Yes I know this answer is pretty late but the solutions provided before are either outdated or solve the Problem in a obscure way.
The biggest Problem with the other answers is that they use pybind and the raw Python interface at once. With pybind you can use a simpler and nicer interface to the Interpreter.
Following a implementation which should solve your Problem.
The first thing you will notice is that we use the "embed.h" Header file.
This gives us the Functions to create embedded Modules.
Further down we use the PYBIND11_EMBEDDED_MODULE
instead of the regular PYBIND11_MODULE
or the outdated PYBIND11_PLUGIN
. This is a Macro specifically for embedding.
The next interesting part are the types we define for our structure. Besides the Dog
Type we also use the shared_ptr<Dog>
. This is crucial for dealing with instances.

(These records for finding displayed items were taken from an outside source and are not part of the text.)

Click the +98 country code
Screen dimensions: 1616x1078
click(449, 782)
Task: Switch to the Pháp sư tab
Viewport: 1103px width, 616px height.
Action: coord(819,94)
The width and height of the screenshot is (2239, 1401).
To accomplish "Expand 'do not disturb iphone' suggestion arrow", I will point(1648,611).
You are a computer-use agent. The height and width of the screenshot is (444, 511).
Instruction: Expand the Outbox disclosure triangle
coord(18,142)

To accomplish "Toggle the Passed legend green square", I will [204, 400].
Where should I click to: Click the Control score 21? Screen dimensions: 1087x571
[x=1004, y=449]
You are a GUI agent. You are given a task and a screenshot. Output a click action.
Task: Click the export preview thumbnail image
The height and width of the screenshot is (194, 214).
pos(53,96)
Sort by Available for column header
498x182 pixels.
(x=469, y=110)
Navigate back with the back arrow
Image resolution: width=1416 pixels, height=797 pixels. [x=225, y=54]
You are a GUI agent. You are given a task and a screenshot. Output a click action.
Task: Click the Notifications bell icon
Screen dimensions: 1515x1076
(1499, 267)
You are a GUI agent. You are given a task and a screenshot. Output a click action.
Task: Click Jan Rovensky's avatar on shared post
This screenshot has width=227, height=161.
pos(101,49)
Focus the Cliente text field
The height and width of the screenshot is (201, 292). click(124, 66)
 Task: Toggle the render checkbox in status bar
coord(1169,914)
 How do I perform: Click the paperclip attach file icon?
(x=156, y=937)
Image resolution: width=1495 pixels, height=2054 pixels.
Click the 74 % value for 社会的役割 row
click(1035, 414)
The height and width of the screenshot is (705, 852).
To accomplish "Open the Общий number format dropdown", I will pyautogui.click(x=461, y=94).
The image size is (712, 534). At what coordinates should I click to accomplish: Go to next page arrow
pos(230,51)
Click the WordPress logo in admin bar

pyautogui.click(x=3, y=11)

When the main
module goes out of Scope and starts cleaning up it needs to know that the Class/Struct was of type shared_ptr otherwise you will get a seg fault (Raw Pointers are not usable here, I personally think this a good thing).
The last thing to point out is that we actually use the class pybind11::scoped_interpreter
for our interpreter and don't use the Raw Python interface.
#include"pybind11\pybind11.h"
#include"pybind11\embed.h"
#include<iostream>
namespace py = pybind11;
struct Dog {
void bark() { std::cout << "Bark!\n"; }
};
PYBIND11_EMBEDDED_MODULE(DogModule, m) {
// look at the types! we have a shared_ptr<Dog>!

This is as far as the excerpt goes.